Dual-display laparoscopic laser speckle contrast imaging for real-time surgical assistance

Laser speckle contrast imaging (LSCI) utilizes the speckle pattern of a laser to determine blood flow in tissue. Current approaches to its use in the clinical setting require a camera system with a separate, external laser source, making it unsuitable for minimally invasive surgery (MIS). With blood flow visualization, bowel viability, for example, can be determined. Thus, LSCI can be a valuable tool in gastrointestinal surgery. In this work, we develop a first-of-its-kind dual-display laparoscopic vision system integrating LSCI with a commercially available 10mm rigid laparoscope without the need for an externally positioned laser source. Designed for minimally invasive surgery, our system permits color RGB, label-free vasculature imaging, and fused display modes.
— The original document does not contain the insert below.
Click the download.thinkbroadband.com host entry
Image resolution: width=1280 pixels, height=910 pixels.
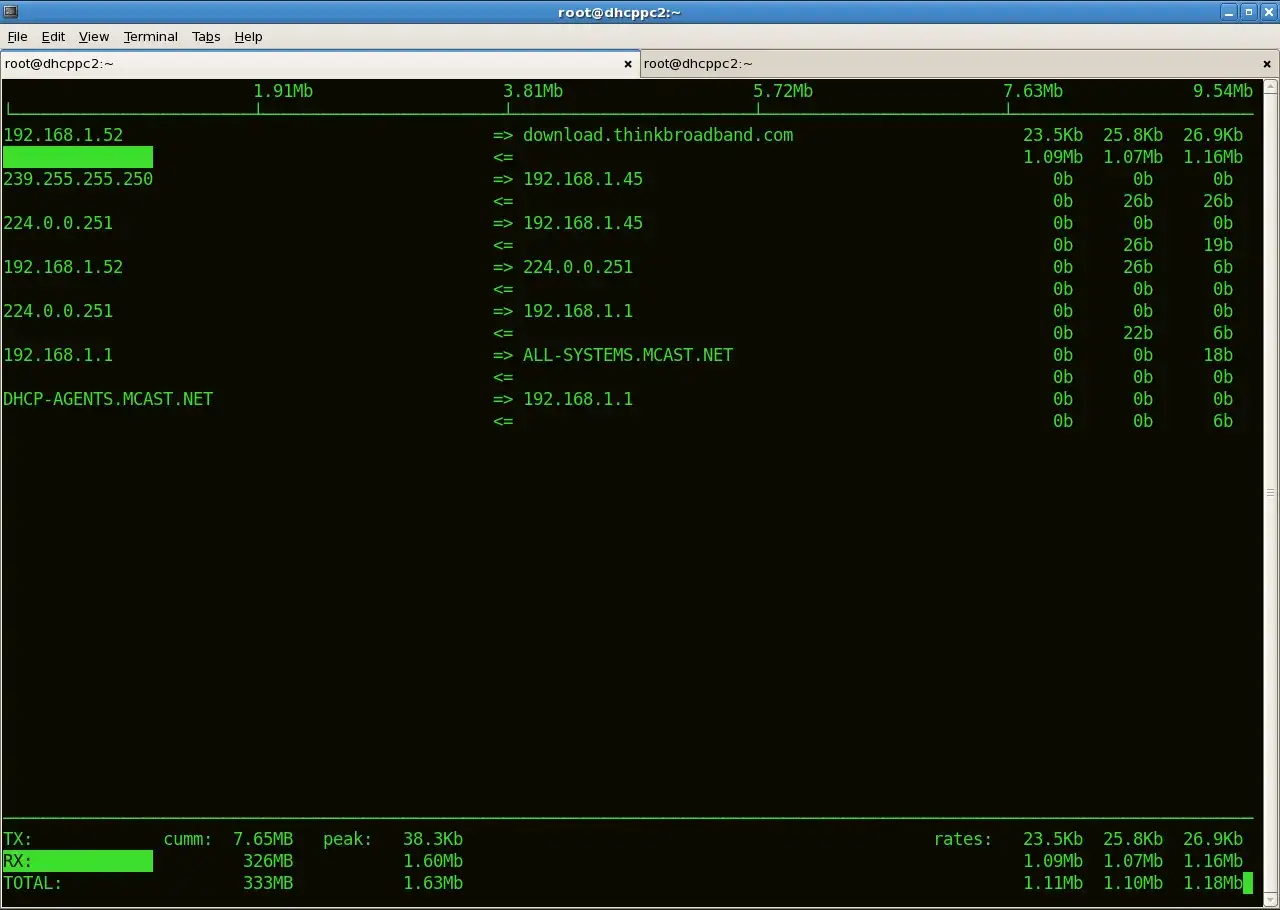click(x=657, y=135)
A graphics processing unit (GPU) accelerated algorithm enables the real-time display of three different modes at the surgical site. We demonstrate the capability of our system to image relative flow rates in a microfluidic phantom with channels as small as 200$\mu$m at a working distance of 5cm from the laparoscope tip to phantom surface. Using our system, we reveal early changes in bowel perfusion invisible to standard color vision during a rat bowel occlusion model. Furthermore, we apply our system for the first time to image intestinal vasculature during a minimally invasive surgery in a swine.